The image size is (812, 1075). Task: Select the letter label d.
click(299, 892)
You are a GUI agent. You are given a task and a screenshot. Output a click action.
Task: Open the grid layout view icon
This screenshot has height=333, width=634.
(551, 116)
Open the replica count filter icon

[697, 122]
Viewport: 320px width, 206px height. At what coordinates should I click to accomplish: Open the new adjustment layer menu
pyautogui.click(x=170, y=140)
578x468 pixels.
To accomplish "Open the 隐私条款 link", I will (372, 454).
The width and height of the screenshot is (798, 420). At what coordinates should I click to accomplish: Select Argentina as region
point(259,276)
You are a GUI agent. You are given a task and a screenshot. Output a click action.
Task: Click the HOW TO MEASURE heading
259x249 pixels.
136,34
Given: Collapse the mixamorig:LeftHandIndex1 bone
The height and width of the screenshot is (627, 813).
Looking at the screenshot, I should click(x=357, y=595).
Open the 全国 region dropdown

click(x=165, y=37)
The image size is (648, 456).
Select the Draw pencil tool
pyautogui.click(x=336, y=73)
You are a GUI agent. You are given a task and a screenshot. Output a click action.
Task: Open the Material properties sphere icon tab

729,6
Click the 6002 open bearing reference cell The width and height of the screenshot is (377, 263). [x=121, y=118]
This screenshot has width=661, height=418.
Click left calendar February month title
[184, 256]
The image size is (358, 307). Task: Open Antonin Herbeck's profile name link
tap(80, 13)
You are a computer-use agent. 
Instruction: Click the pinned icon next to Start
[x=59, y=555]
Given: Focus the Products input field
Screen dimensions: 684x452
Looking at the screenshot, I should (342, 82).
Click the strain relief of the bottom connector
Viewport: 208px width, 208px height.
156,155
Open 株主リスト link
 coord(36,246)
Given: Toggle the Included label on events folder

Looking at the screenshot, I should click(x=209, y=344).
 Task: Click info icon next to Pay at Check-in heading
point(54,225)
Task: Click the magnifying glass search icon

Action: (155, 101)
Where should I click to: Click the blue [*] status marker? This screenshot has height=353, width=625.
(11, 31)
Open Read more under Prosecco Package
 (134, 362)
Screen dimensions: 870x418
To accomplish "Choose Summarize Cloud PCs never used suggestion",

┄┄┄┄┄┄┄┄┄┄

● **EXERCISE DETAILS**:
Transcribe every entry exactly.

● **RESPONSE TO THIS TASK**:
The image size is (812, 1075). Task: Select the letter label d.
click(299, 892)
You are a GUI agent. You are given a task and a screenshot. Output a click action.
Task: Open the grid layout view icon
This screenshot has height=333, width=634.
(551, 116)
Open the replica count filter icon

[697, 122]
Viewport: 320px width, 206px height. At what coordinates should I click to accomplish: Open the new adjustment layer menu
pyautogui.click(x=170, y=140)
578x468 pixels.
To accomplish "Open the 隐私条款 link", I will (372, 454).
The width and height of the screenshot is (798, 420). At what coordinates should I click to accomplish: Select Argentina as region
point(259,276)
You are a GUI agent. You are given a task and a screenshot. Output a click action.
Task: Click the HOW TO MEASURE heading
259x249 pixels.
136,34
Given: Collapse the mixamorig:LeftHandIndex1 bone
The height and width of the screenshot is (627, 813).
Looking at the screenshot, I should click(x=357, y=595).
Open the 全国 region dropdown

click(x=165, y=37)
The image size is (648, 456).
Select the Draw pencil tool
pyautogui.click(x=336, y=73)
You are a GUI agent. You are given a task and a screenshot. Output a click action.
Task: Open the Material properties sphere icon tab

729,6
Click the 6002 open bearing reference cell The width and height of the screenshot is (377, 263). [x=121, y=118]
This screenshot has width=661, height=418.
Click left calendar February month title
[184, 256]
The image size is (358, 307). Task: Open Antonin Herbeck's profile name link
tap(80, 13)
You are a computer-use agent. 
Instruction: Click the pinned icon next to Start
[x=59, y=555]
Given: Focus the Products input field
Screen dimensions: 684x452
Looking at the screenshot, I should (342, 82).
Click the strain relief of the bottom connector
Viewport: 208px width, 208px height.
156,155
Open 株主リスト link
 coord(36,246)
Given: Toggle the Included label on events folder

Looking at the screenshot, I should click(x=209, y=344).
 Task: Click info icon next to Pay at Check-in heading
point(54,225)
Task: Click the magnifying glass search icon

Action: (155, 101)
Where should I click to: Click the blue [*] status marker? This screenshot has height=353, width=625.
(11, 31)
Open Read more under Prosecco Package
 (134, 362)
Screen dimensions: 870x418
To accomplish "Choose Summarize Cloud PCs never used suggestion",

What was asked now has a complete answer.